INVESTIR AU CAMEROUN : CHRONIQUE SUR LA LOI N° 2013-004 DU 18 AVRIL 2013 FIXANT LES INCITATIONS A L’INVESTISSEMENT PRIVE EN RÉPUBLIQUE DU CAMEROUN, COMPLÉTÉE PAR LA LOI N° 2017-015 du 12 juillet 2017

 

COMPRENDRE LES INCITATIONS spécifiques

En sus des incitations  administratives, fiscales, douanières et financières qui ont été exposées dans les précédentes chroniques, des incitations spécifiques peuvent être accordées aux entreprises qui réalisent des investissements permettant d’atteindre les objectifs prioritaires ci-après :

  • Développement de l’agriculture, de la pêche, de l’élevage, des activités d’emballage et de stockage des produits d’origine végétale, animale ou halieutique ;
  • Développement de l’offre touristique et des loisirs, de l’économie sociale et de l’artisanat ;
  • Développement de l’habitat et du logement social ;
  • Promotion de l’agro industrie, des industries manufacturières, de l’industrie lourde, des matériaux  de construction, de la sidérurgie, de la construction métallique, des activités maritimes et de navigation ;
  • Le développement de l’offre de l’énergie et de l’eau ;
  • Encouragement du développement des régions et de la décentralisation ;
  • Lutte contre la pollution et la protection de l’environnement ;
  • Promotion et transfert des technologies innovantes et de la recherche-développement;
  • Promotion des exportations ;
  • promotion de l’emploi et formation professionnelle.
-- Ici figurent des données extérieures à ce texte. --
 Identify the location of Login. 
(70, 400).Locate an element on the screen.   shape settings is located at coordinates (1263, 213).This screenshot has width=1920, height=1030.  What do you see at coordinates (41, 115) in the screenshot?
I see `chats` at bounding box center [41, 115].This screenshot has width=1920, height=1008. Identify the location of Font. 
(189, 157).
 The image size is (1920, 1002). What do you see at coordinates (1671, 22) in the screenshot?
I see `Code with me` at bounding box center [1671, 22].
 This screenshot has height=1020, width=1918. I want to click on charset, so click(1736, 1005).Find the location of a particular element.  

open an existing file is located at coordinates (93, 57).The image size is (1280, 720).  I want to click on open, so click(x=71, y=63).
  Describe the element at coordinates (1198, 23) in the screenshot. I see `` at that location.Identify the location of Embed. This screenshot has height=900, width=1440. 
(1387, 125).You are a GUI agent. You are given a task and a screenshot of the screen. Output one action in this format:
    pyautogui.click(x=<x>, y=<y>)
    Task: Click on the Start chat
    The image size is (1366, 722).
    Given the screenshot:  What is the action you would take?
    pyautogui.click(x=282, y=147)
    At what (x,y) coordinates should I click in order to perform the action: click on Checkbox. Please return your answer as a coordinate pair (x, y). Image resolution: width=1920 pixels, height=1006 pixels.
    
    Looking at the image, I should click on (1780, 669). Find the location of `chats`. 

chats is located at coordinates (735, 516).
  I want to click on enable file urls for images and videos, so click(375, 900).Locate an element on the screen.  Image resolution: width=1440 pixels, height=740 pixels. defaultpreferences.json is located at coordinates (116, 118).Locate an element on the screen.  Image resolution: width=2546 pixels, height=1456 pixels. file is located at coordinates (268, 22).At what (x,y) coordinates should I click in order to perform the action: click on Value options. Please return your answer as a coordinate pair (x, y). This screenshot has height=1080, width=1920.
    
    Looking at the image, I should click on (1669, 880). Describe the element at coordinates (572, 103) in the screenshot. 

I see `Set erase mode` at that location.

Ainsi, toute entreprise qui envisage de réaliser les investissements permettant d’atteindre les objectifs prioritaires sus visés peut prétendre, selon le cas, au bénéfice des incitations communes ci-après :

  • Exonération de TVA sur les crédits relatifs ou programme d’investissement ;
  • Exonération de la taxe foncière sur les immeubles bâtis ou non, faisant partie du site dédié à l’unité de transformation et de tous prolongements immobiliers par destination ;
  • Enlèvement direct à la demande de l’investisseur ;
  • Enregistrement au droit fixe ;
  • Admission temporaire spéciale des équipements et matériels industriels susceptibles de réexportation.

Les entreprises qui réalisent des opérations d’exportation bénéficient des leurs activités :

  • De l’exonération du droit de sortie sur les produis manufacturés localement ;
  • Du régime du perfectionnement actif prévu par le Code des douanes.

Toute entreprise existante en fonctionnement, engagée dans un programme d’investissement visant l’extension de ses capacités de production,  le renouvellement de ses actifs ou l’accroissement de ses performances, peut bénéficier, pendant une période n’excédant pas cinq (5) ans, des incitations communes visées à l’article 7 de la loi, lorsque son programme d’investissement assure une augmentation de la production des biens ou des services ou du personnel camerounais à concurrence de 20% ou moins.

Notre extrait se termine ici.